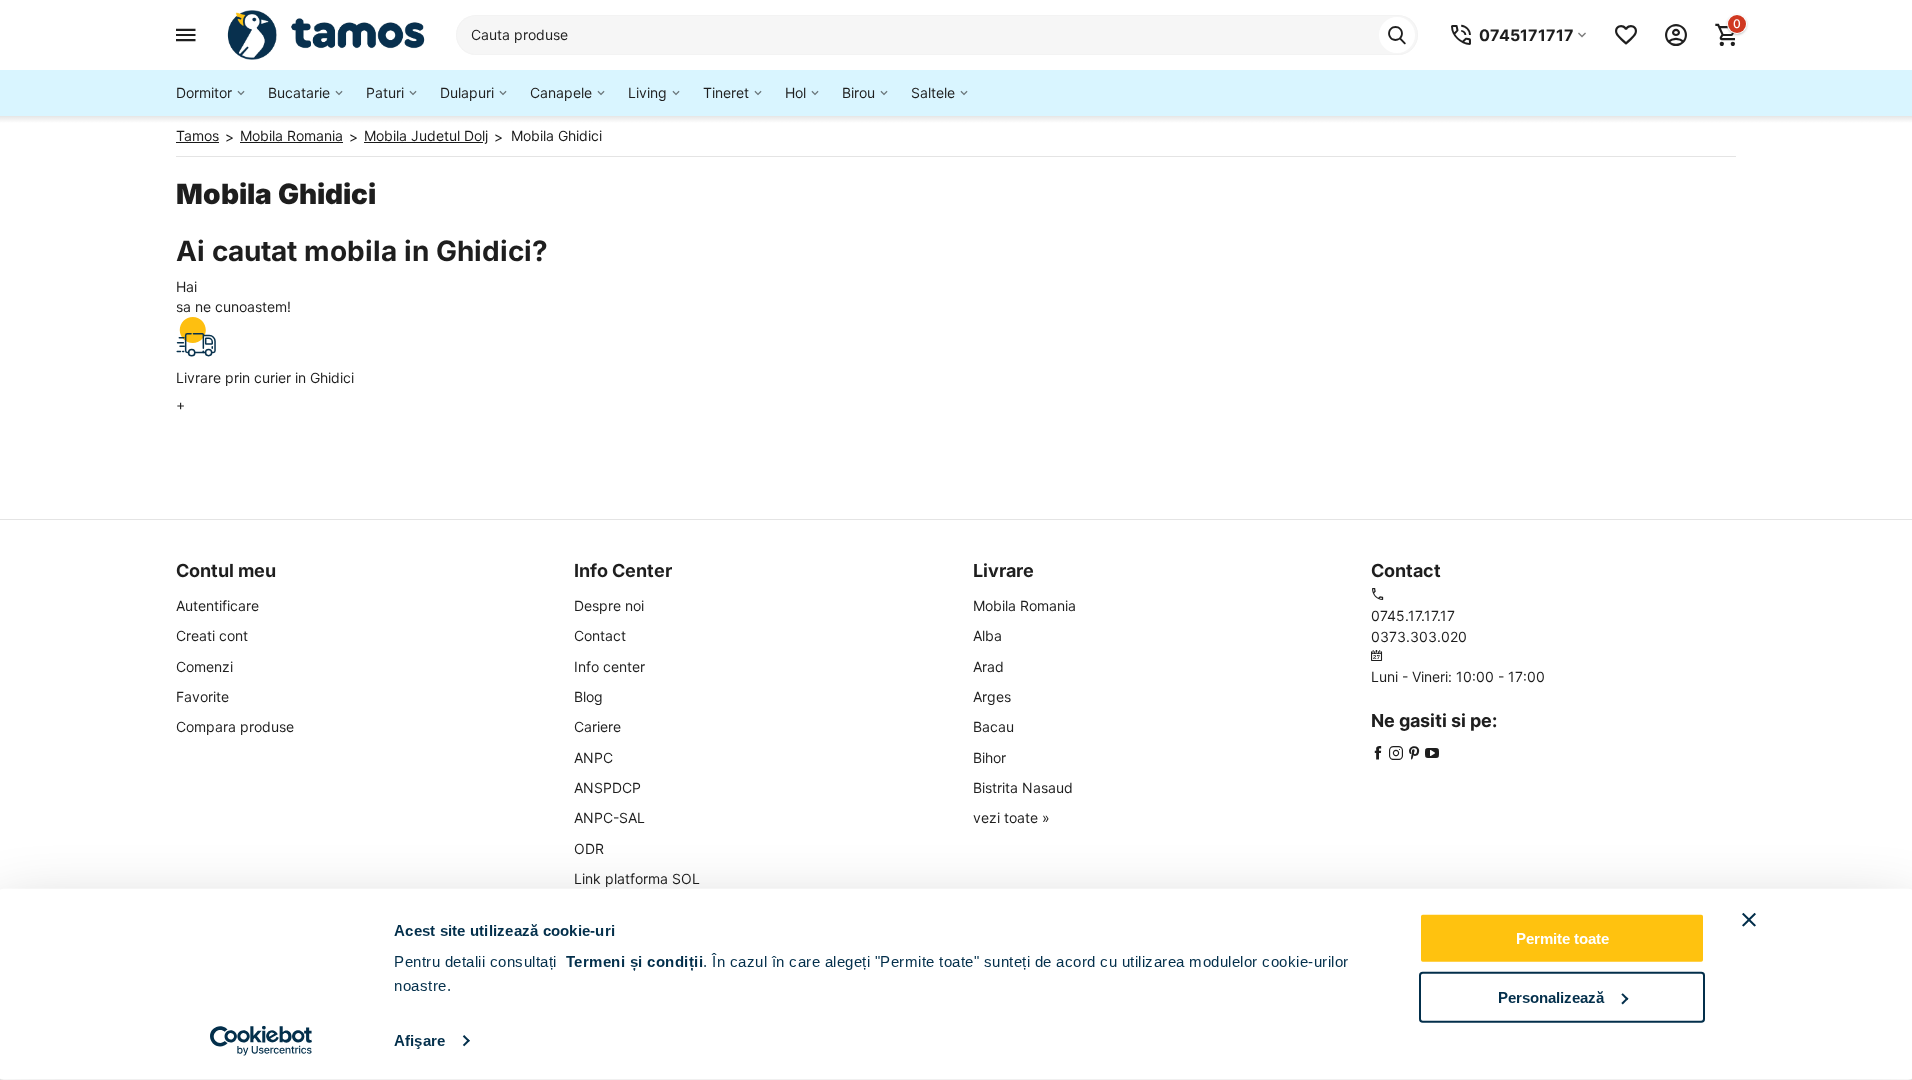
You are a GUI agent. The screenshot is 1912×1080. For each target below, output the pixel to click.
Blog (588, 696)
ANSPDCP (607, 787)
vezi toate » (1011, 817)
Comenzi (204, 666)
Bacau (993, 726)
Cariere (597, 726)
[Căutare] (1397, 35)
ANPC (593, 757)
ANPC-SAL (609, 817)
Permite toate (1562, 938)
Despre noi (609, 605)
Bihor (989, 757)
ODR (589, 848)
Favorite (202, 696)
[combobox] (937, 35)
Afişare (419, 1040)
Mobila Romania (1024, 605)
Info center (609, 666)
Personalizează (1551, 996)
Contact (600, 635)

══════════

*Exercise description*: From the line that contains "ANSPDCP (607, 787)" down to the last line of the material above, copy every line word for word, both ends included.

*Task answer*:
ANSPDCP (607, 787)
vezi toate » (1011, 817)
Comenzi (204, 666)
Bacau (993, 726)
Cariere (597, 726)
[Căutare] (1397, 35)
ANPC (593, 757)
ANPC-SAL (609, 817)
Permite toate (1562, 938)
Despre noi (609, 605)
Bihor (989, 757)
ODR (589, 848)
Favorite (202, 696)
[combobox] (937, 35)
Afişare (419, 1040)
Mobila Romania (1024, 605)
Info center (609, 666)
Personalizează (1551, 996)
Contact (600, 635)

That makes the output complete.